The New York-based Committee to Protect Journalists says Turkey had 40 journalists in prison as of Dec. 1, accounting for almost 20 per cent of all reporters jailed worldwide.
"As a NATO member and a regional leader, Turkey should not belong in the list of top press jailers," the non-profit's Nina Ognianova wrote in an analysis. "But from the failure to reform its legislation in a meaningful way to the crackdown on its journalists in the aftermath of the Gezi Park protests, Turkey has grown increasingly repressive despite the modest decline in the number of media workers behind bars."
Two CBC News reporters were among the journalists who had a brush with the Turkish prison system this year, though their stay was brief.
In June, Sasa Petricic and Derek Stoffel were picked up by police while covering ongoing anti-government protests in Istanbul's Taksim Square. The pair were in a holding cell for several hours, then released thanks in part to some behind-the-scenes work by Foreign Affairs Minister John Baird and Turkish ambassador to Canada Tuncy Babali.
The report only counts people currently imprisoned, so Petricic and Stoffel are not included in those numbers.
2nd worst year for journalism arrests
In all, 211 journalists are jailed in 30 countries. The Committee to Protect Journalists said 2013 marks the second-highest number of journalists jailed worldwide since numbers have been tracked, behind 2012, when 232 journalists were imprisoned.
The majority of journalists are jailed on anti-state charges such as subversion or terrorism, well ahead of charges such as defamation or insult. "In 45 cases, no charges were disclosed at all," the committee's editorial director, Elana Beiser, reported.
Journalists who disappear or abducted by criminals or militants are not counted in the report. Online journalists accounted for about half of the prisoners at 106, while roughly one-third were freelancers.
After Turkey, the highest number of imprisonments are in:
- Iran (35)
- China (32)
- Eritrea (22)
- Vietnam (18)
- Syria (12)
The committee said the number of jailed journalists in Iran fell to 35 from 45. It said some sentences expired and the government kept up its policy of releasing some prisoners on furlough. Those who are released do not know when or if they will be summoned back to jail.
Authorities also continued to make new arrests and to condemn minority and reformist journalists to lengthy prison sentences despite the election in June of a new president, Hassan Rouhani, who has called for human rights reforms.

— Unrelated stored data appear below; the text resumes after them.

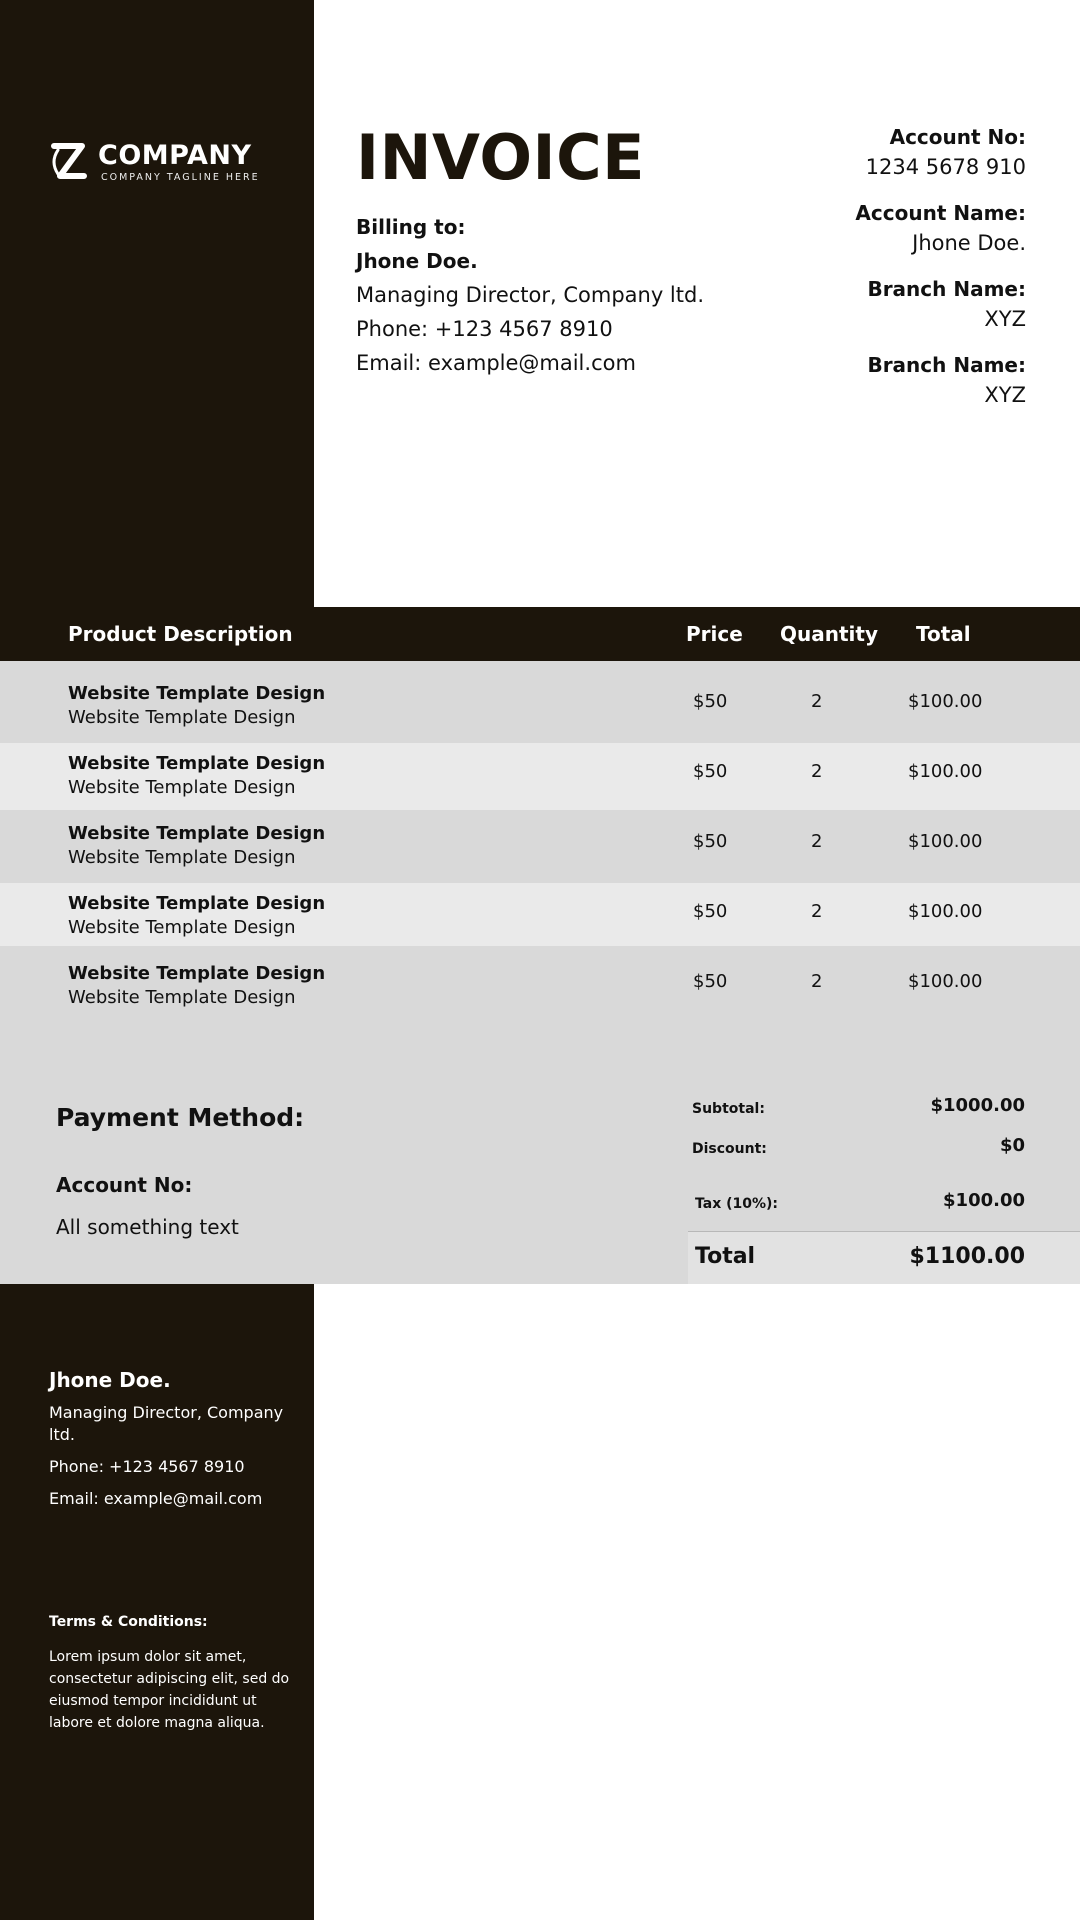  What do you see at coordinates (500, 158) in the screenshot?
I see `invoice-title: INVOICE` at bounding box center [500, 158].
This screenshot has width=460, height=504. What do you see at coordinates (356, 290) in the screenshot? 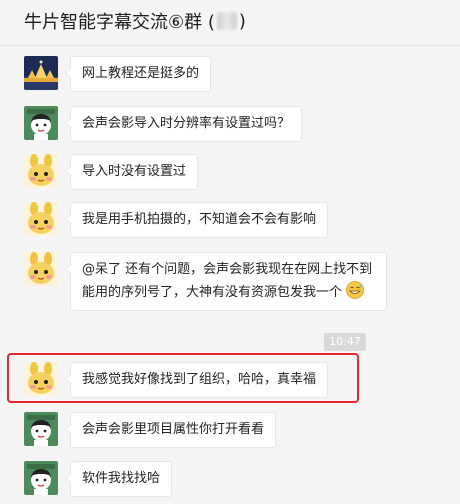
I see `grinning-sweat-emoji-icon` at bounding box center [356, 290].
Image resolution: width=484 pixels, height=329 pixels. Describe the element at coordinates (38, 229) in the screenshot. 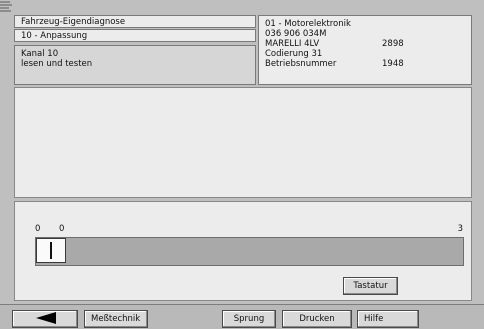

I see `min-value-label: 0` at that location.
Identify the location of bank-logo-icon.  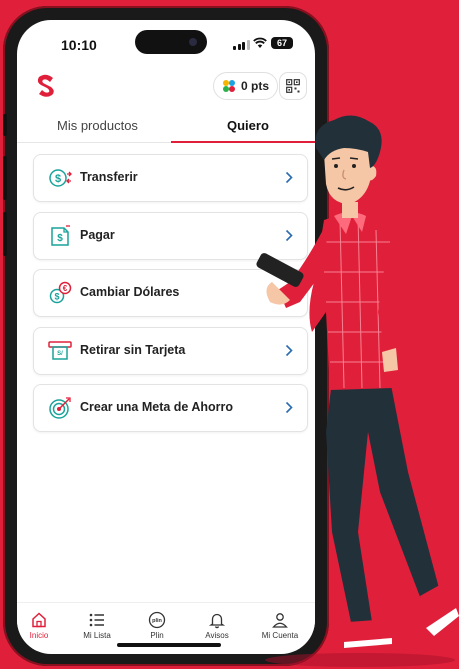
(46, 86).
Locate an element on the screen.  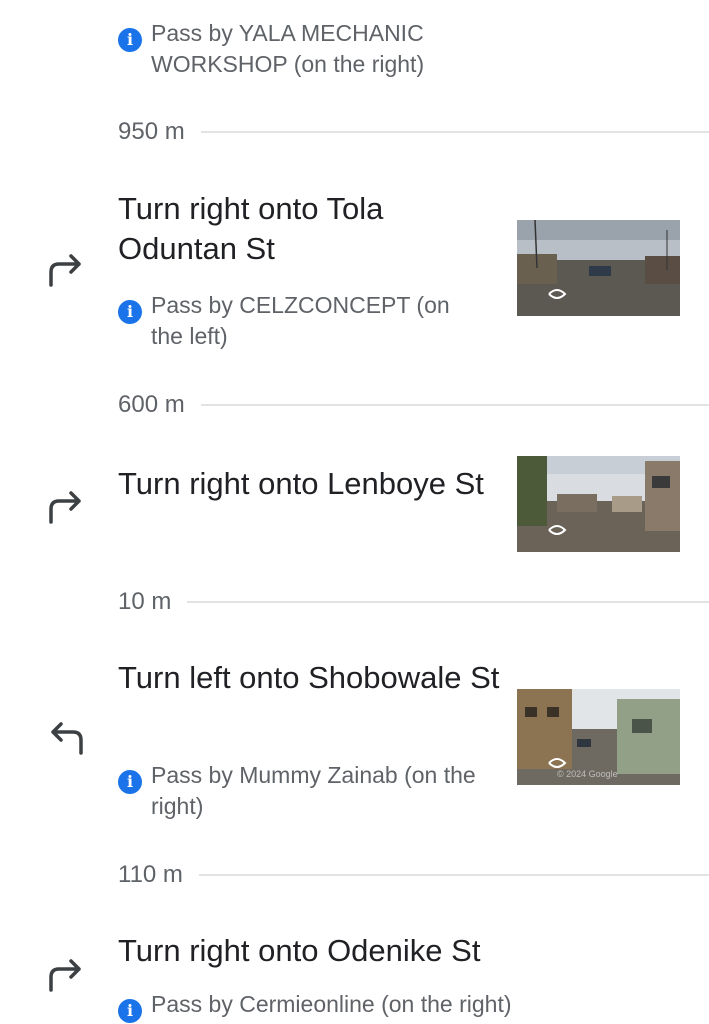
distance-divider: 10 m is located at coordinates (414, 602).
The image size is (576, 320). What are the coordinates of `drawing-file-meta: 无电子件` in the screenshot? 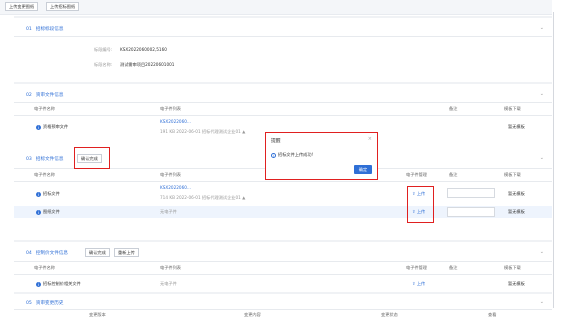 It's located at (168, 212).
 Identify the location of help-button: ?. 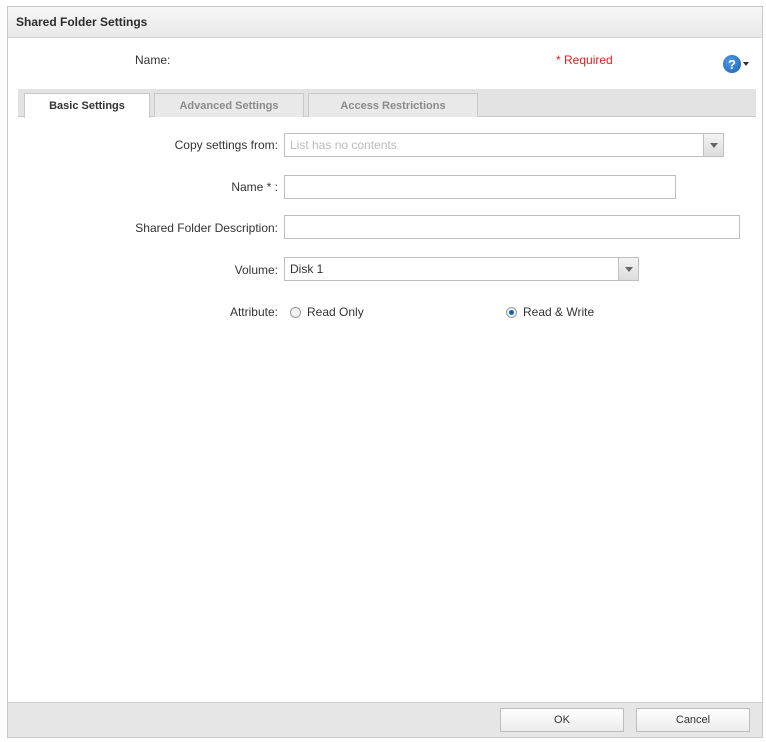
(741, 64).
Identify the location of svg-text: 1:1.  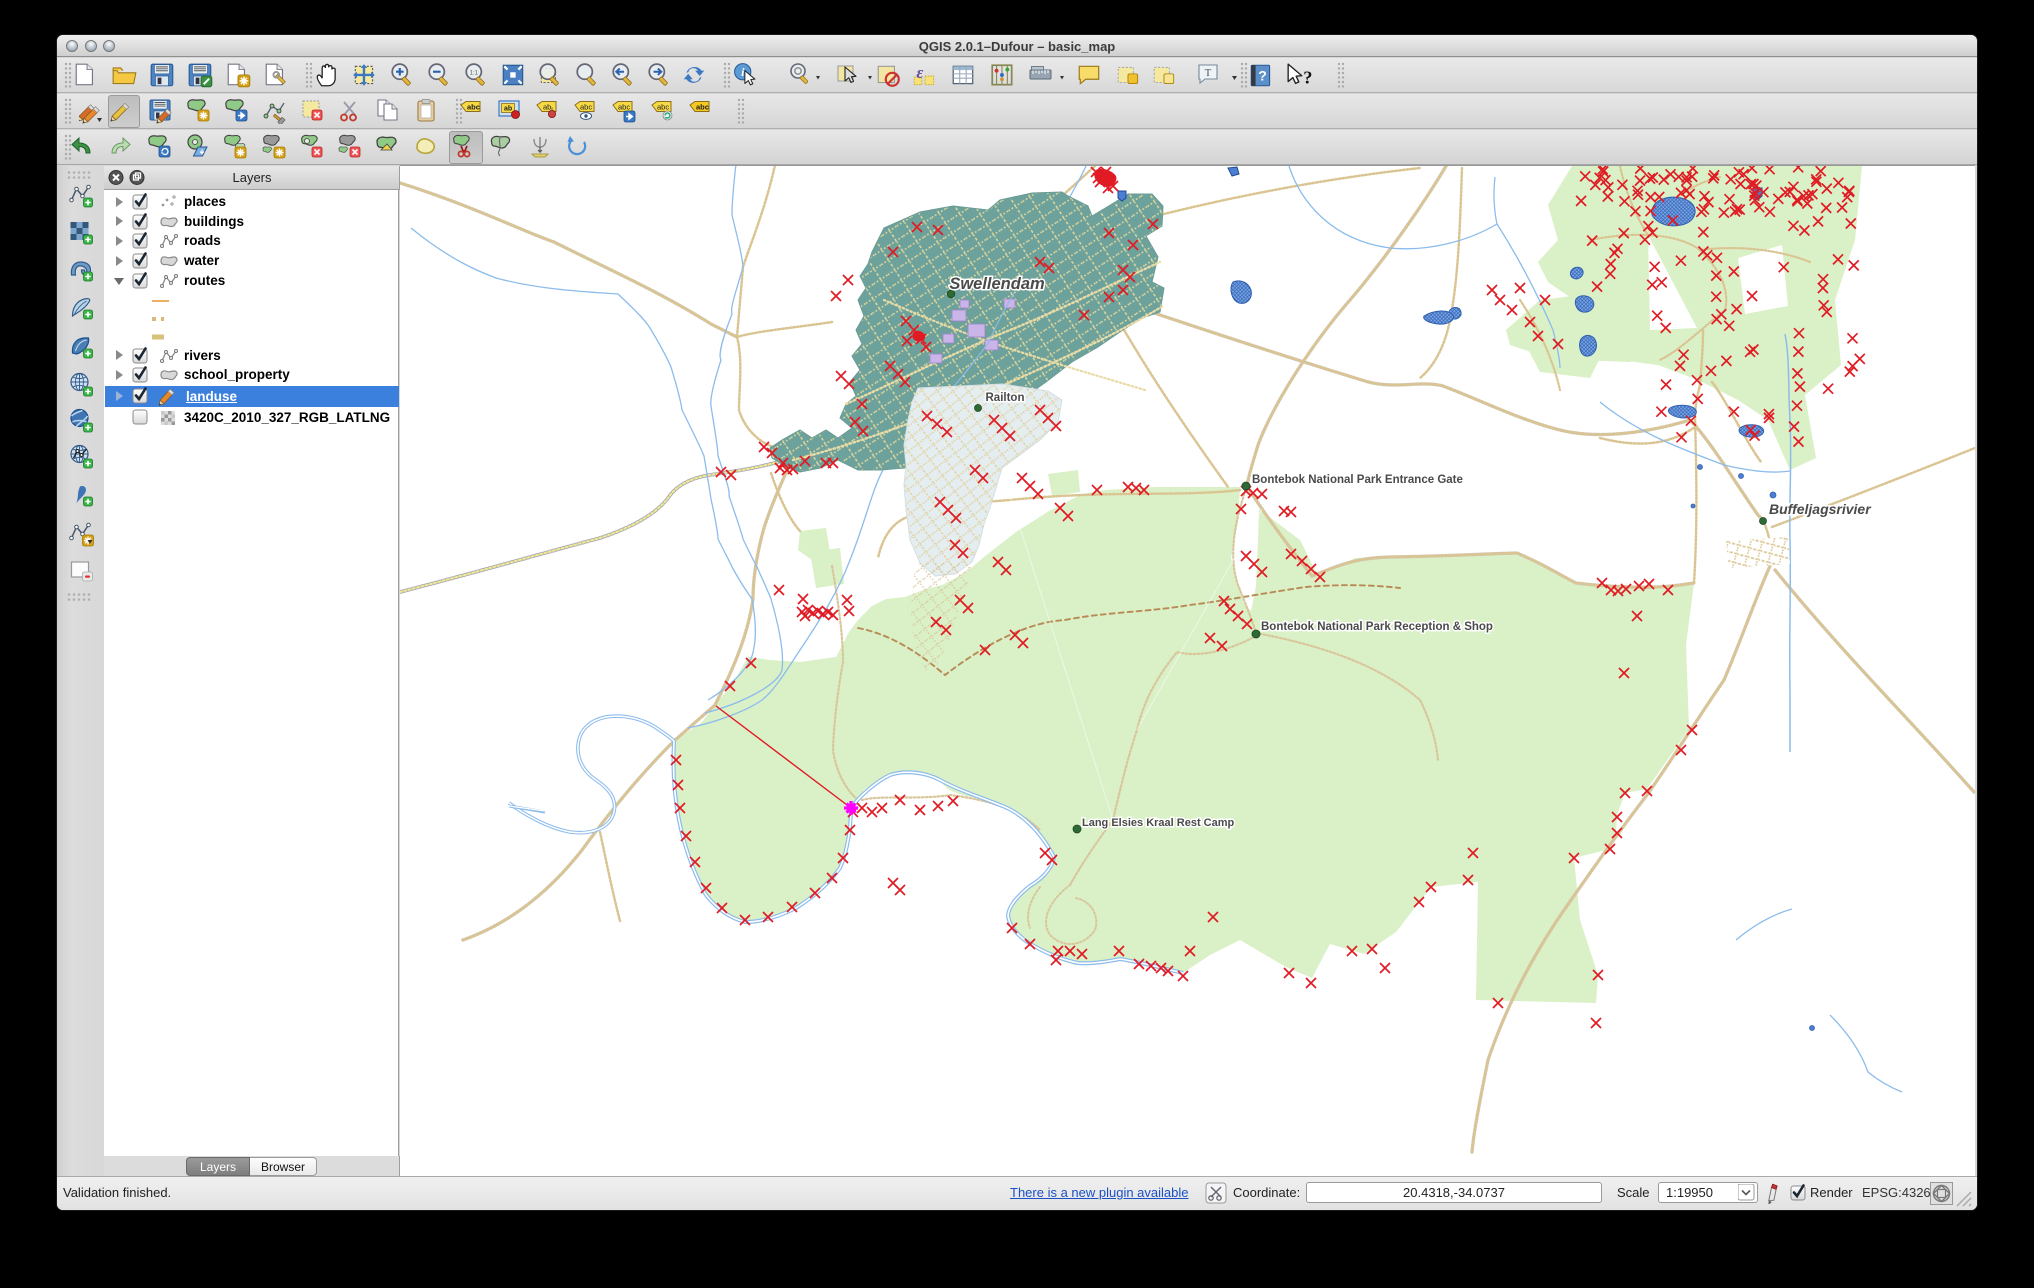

In China, 32 reporters, editors, and bloggers were imprisoned, the same number as in 2012.
Meanwhile, only one journalist was behind bars in the Americas.
Roger Shuler, an independent blogger who writes about alleged Republican corruption in Alabama, was being held on contempt of court for refusing to comply with an injunction regarding content ruled defamatory, the CPJ said.
In recent years, journalist jailings in the Americas have become increasingly rare, with one Cuban documented in prison in 2012 and none throughout the region in 2011.